Given exercise –
Please report every line in the items below that contains the string "Select", copying each line in full.

(Interface element records)
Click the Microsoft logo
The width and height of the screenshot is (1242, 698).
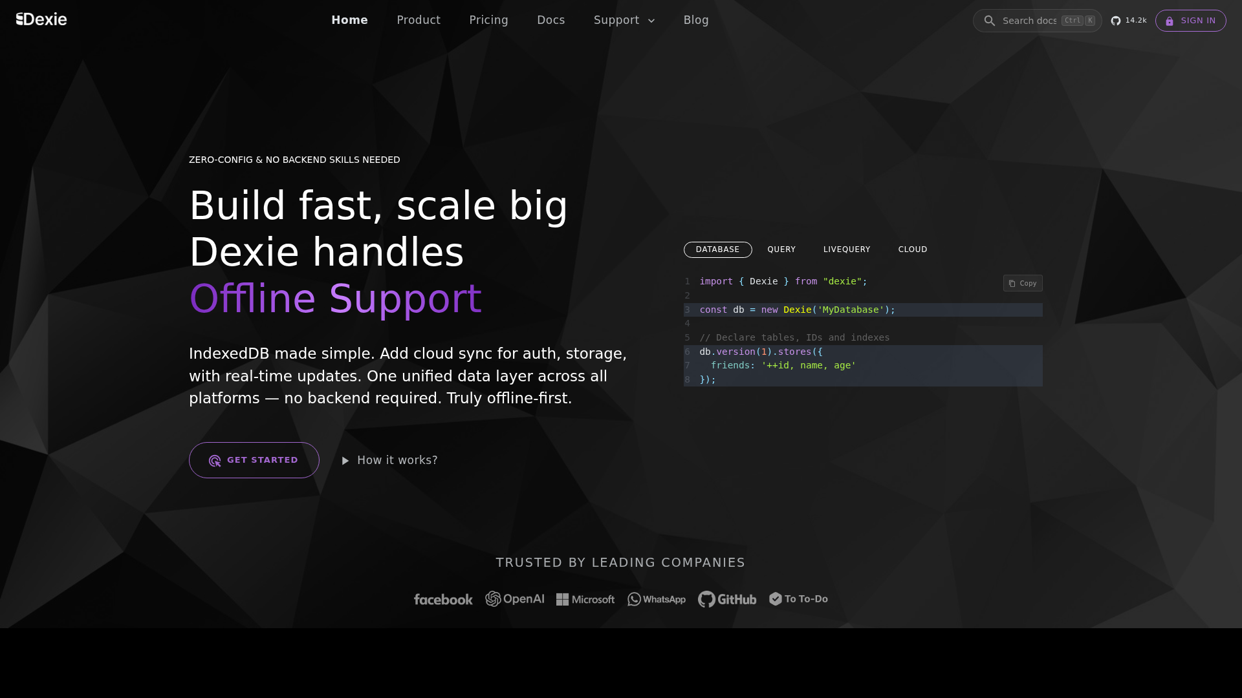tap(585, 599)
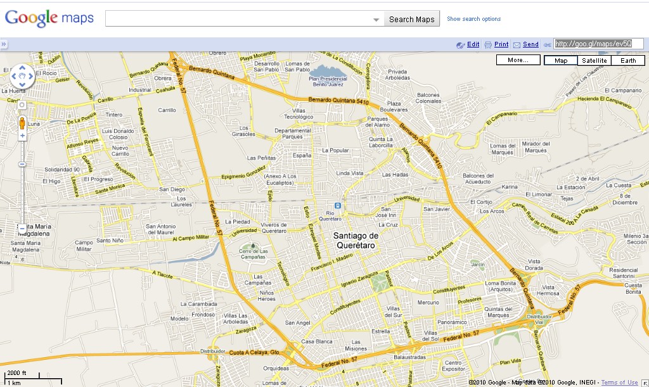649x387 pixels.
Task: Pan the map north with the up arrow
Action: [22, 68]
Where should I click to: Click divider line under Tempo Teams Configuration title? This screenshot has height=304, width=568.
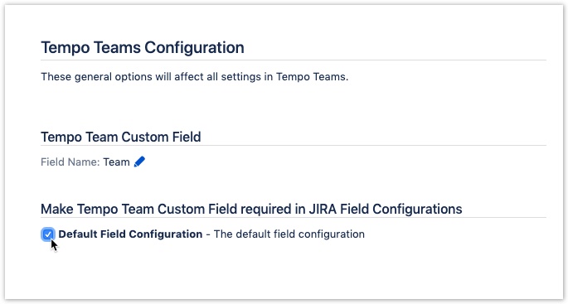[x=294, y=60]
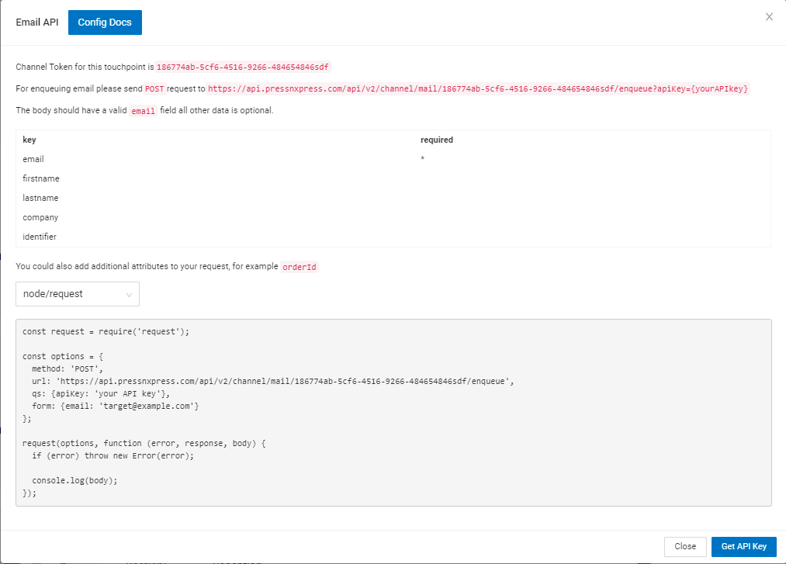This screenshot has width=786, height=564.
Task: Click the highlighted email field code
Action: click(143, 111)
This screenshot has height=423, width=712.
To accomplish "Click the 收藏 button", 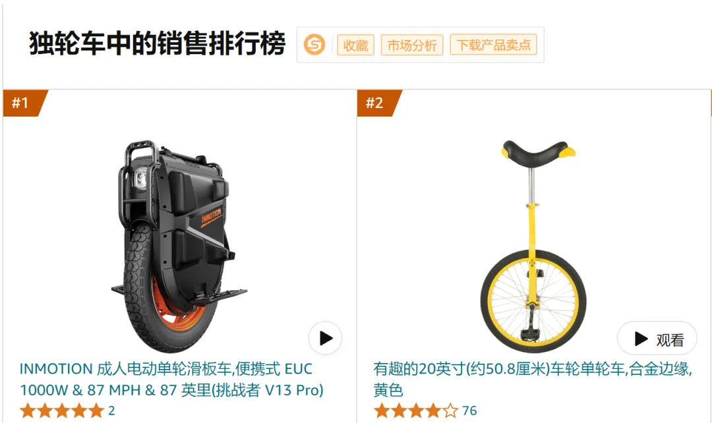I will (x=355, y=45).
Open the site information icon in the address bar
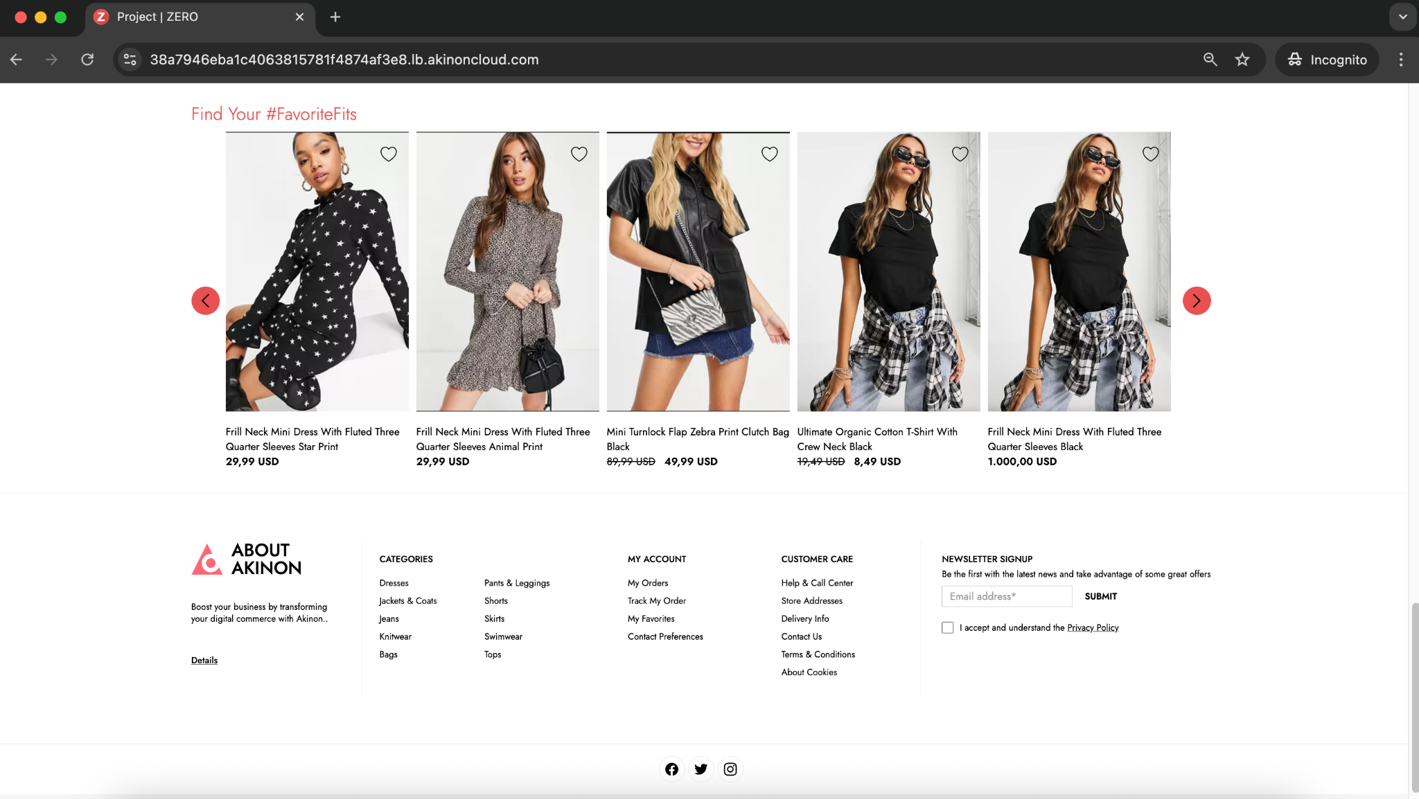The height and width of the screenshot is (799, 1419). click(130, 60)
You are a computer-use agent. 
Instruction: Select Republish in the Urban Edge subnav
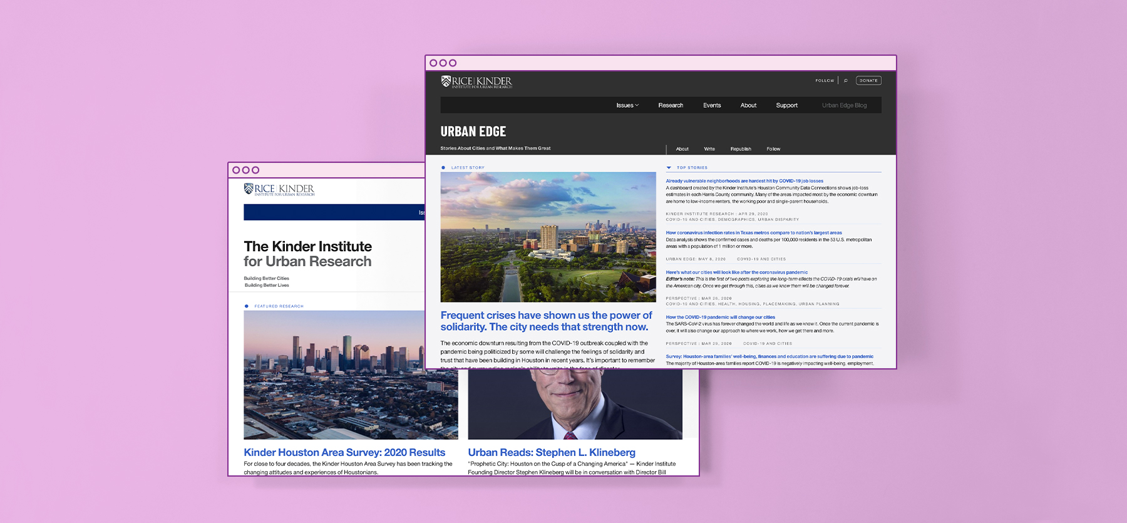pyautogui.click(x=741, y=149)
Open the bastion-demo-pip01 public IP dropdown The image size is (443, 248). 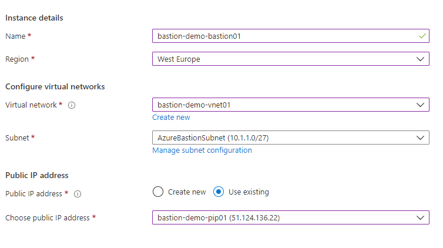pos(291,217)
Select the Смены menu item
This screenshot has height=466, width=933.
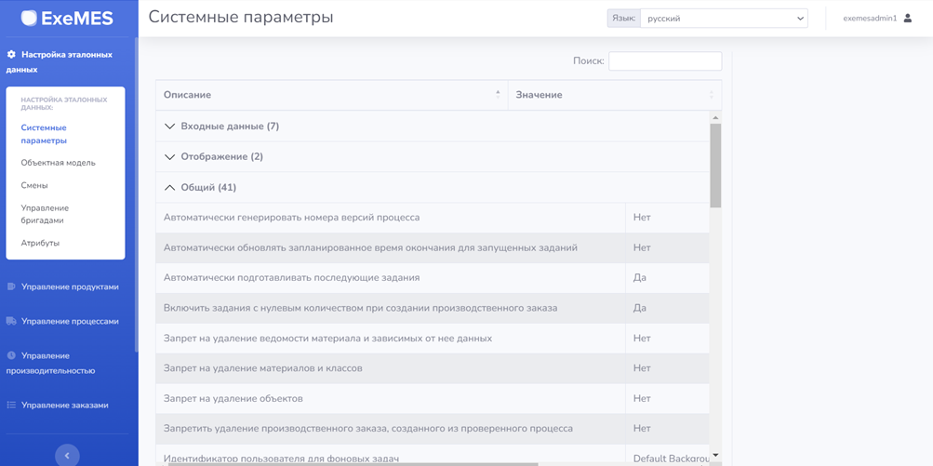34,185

Task result –
Instruction: Select Republish in the Urban Edge subnav
Select the Смены menu item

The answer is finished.